For those of us who lived through the blitz in the Second World War, the sight of piles of smouldering rubble and shattered buildings brought back scenes most of us had felt we would never again face.
The scale of the horror was so tremendous and so immediate, captured as it was by TV cameras even as it was unfolding, and it seems that many people thought it was a film of some sort. Things like that don't happen in the real world, do they?
It differed from the wartime raids only in the immensity of scale.
I cannot remember if there was ever a raid which brought such great loss of life at a single stroke.
They say that as you get older you forget the unpleasant things in your life and only remember the good things but I cannot believe that anyone who was close to the horrors of bombing raids could ever erase it from their memory.
The Second World War was much more a civilians' war than the first Great War of 1914-18. There were relatively few ordinary members of the public killed unless perhaps they were driving ambulances or fire engines. If you joined up as a soldier you knew what you were in for and faced it with incredible bravery.
In the Second World War the toll was almost equal with civilians in the front line for the first time. Terrible though the losses were, it was war and people were resigned to what faced them.
But the events in New York came out of a clear blue sky, at a time when a large part of the world was not at war with its neighbours. The unseen enemy took, at a single blow, a large number of the young people who were the future of America.
Not only of America but of many other nationalities who were working in the twin towers of Babel where many accents could be heard among the companies who worked there.

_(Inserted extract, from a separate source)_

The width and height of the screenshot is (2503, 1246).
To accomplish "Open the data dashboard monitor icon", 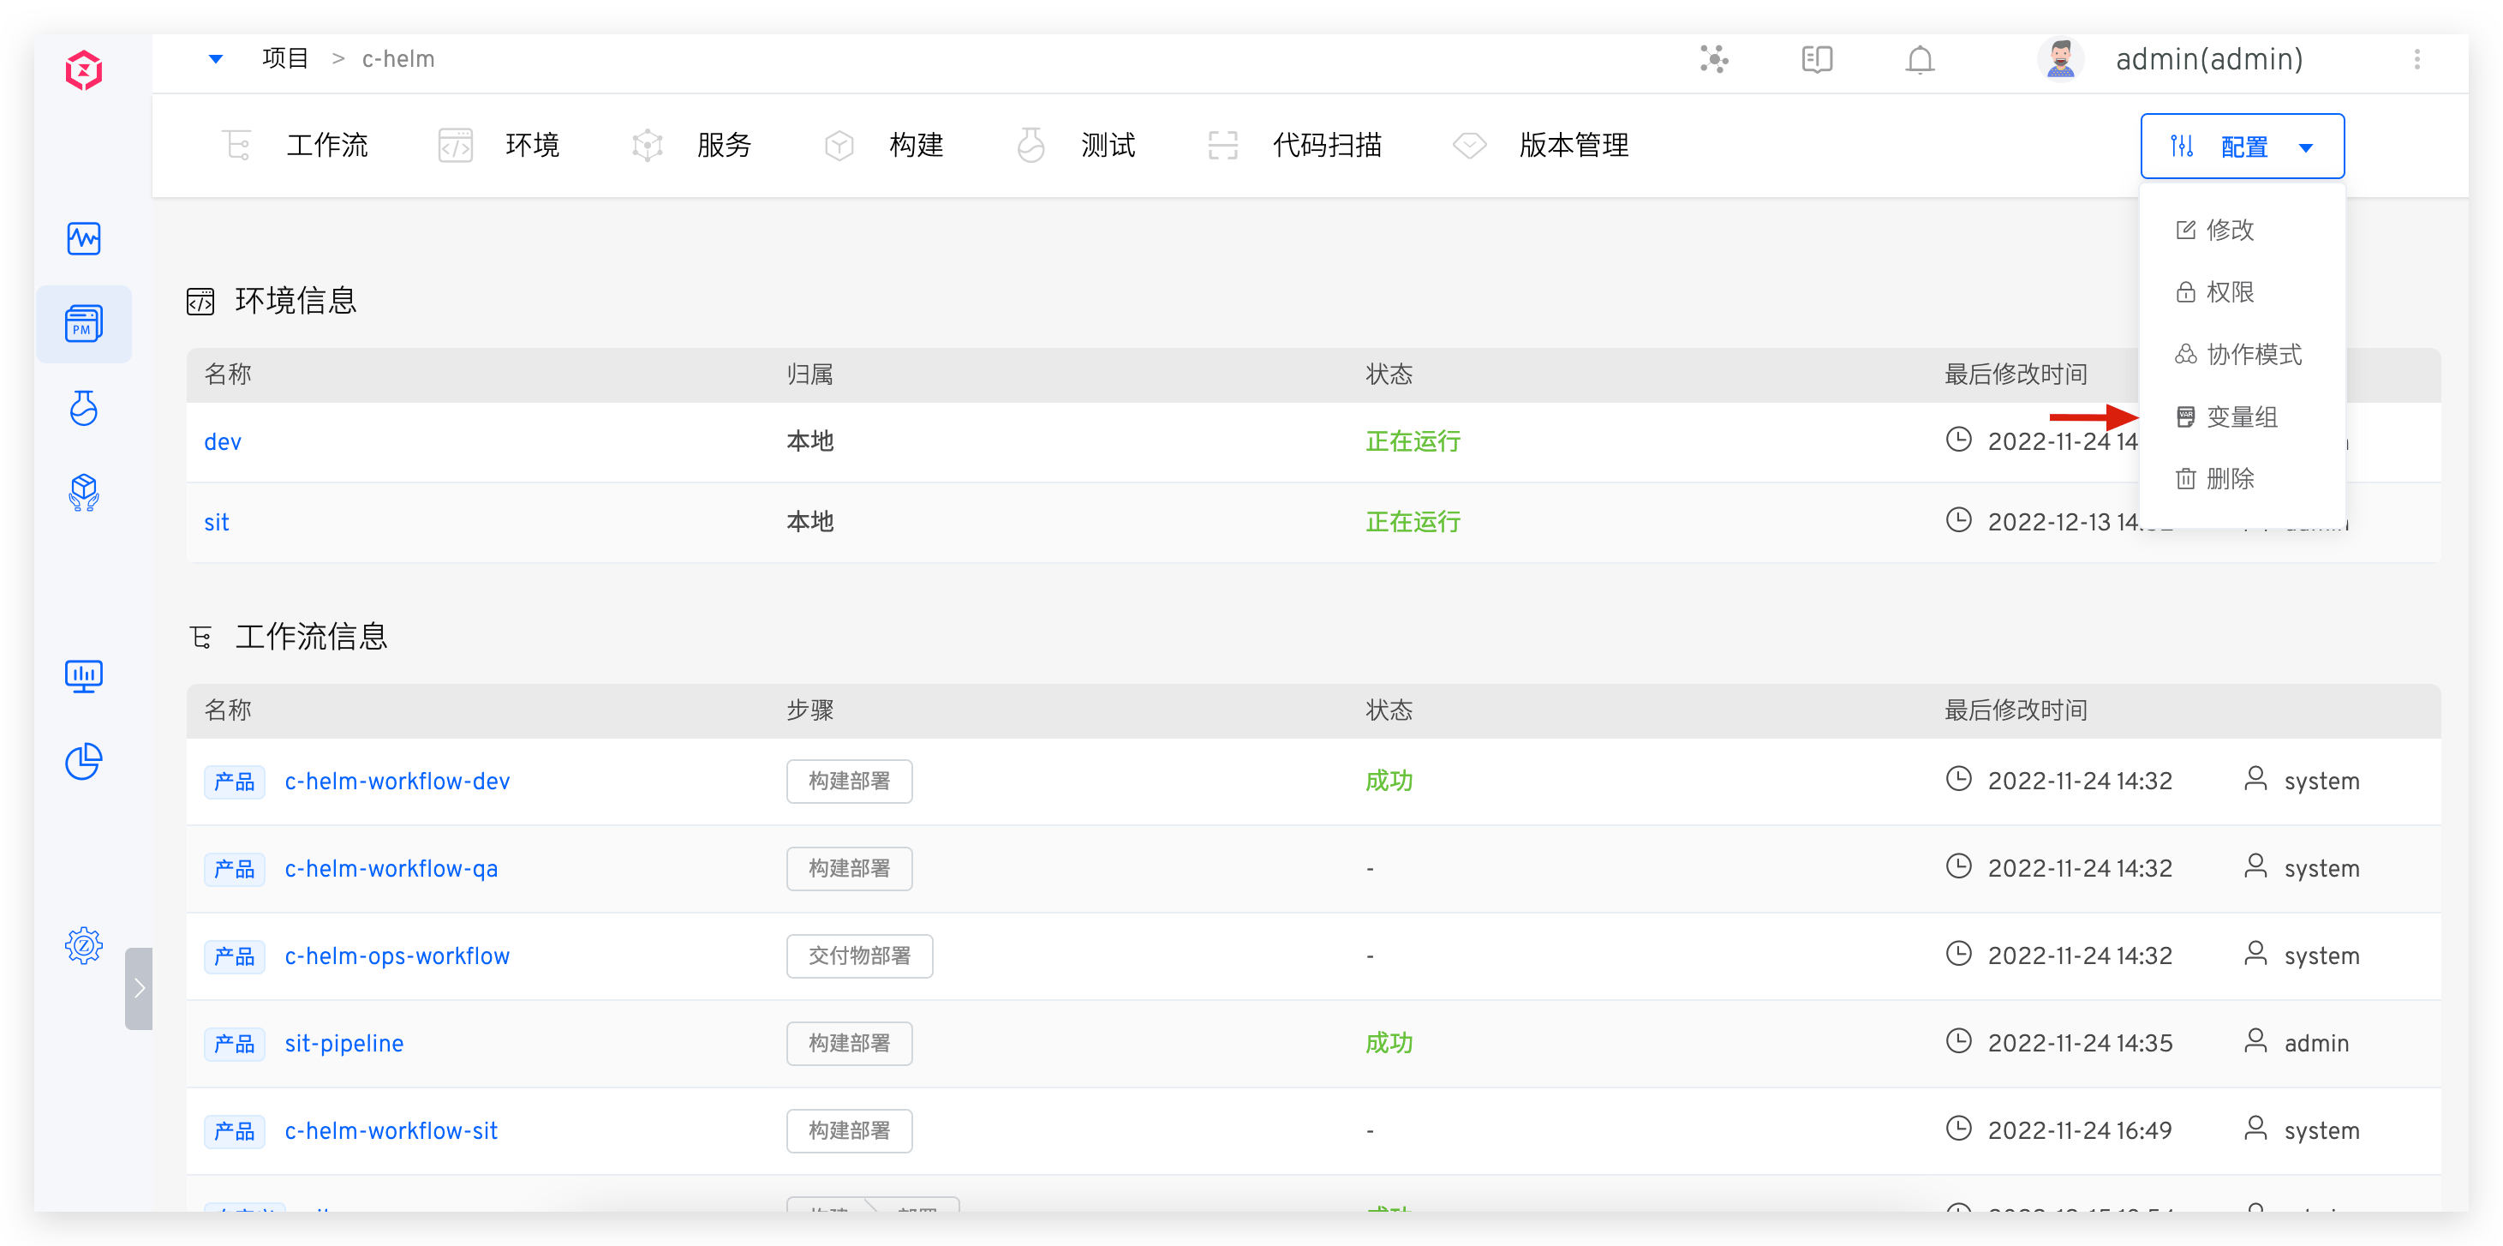I will pyautogui.click(x=84, y=675).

The bright young brains, the young mothers and fathers of the future - many of them showed unbelievable bravery as they stared death in the face, speaking to their loved ones and leaving messages of love to help them through the terrible fate they realised lay ahead.
As in war, there were great acts of courage and self-sacrifice and the messages which have been relayed over the air have been almost unbearably moving in their selflessness.
Much of this will find an echo in the minds of those of you who can remember the dark days of war. Some of you will have friends or relatives in the USA who may have been involved and are now missing, or who, by some miracle, avoided the meltdown of the proud buildings.
The younger generations who have not known a major war in their lifetime have suddenly been thrust into a situation which our generation had to learn to live with.
Judging from the way many of them have dealt with the deaths which came out of a clear horizon on a sunny day in September, they are worthy descendants of the heroes of those earlier generations.
Our age group can relate to their agonies and can share it in some small way.
New York will have to rebuild itself, a job which will take a long time, in material terms and in terms of the spirit of the battered city. We probably are not in a position to do anything very practical to help but we can certainly hold them in our thoughts and remember how people helped us through our losses all those years ago.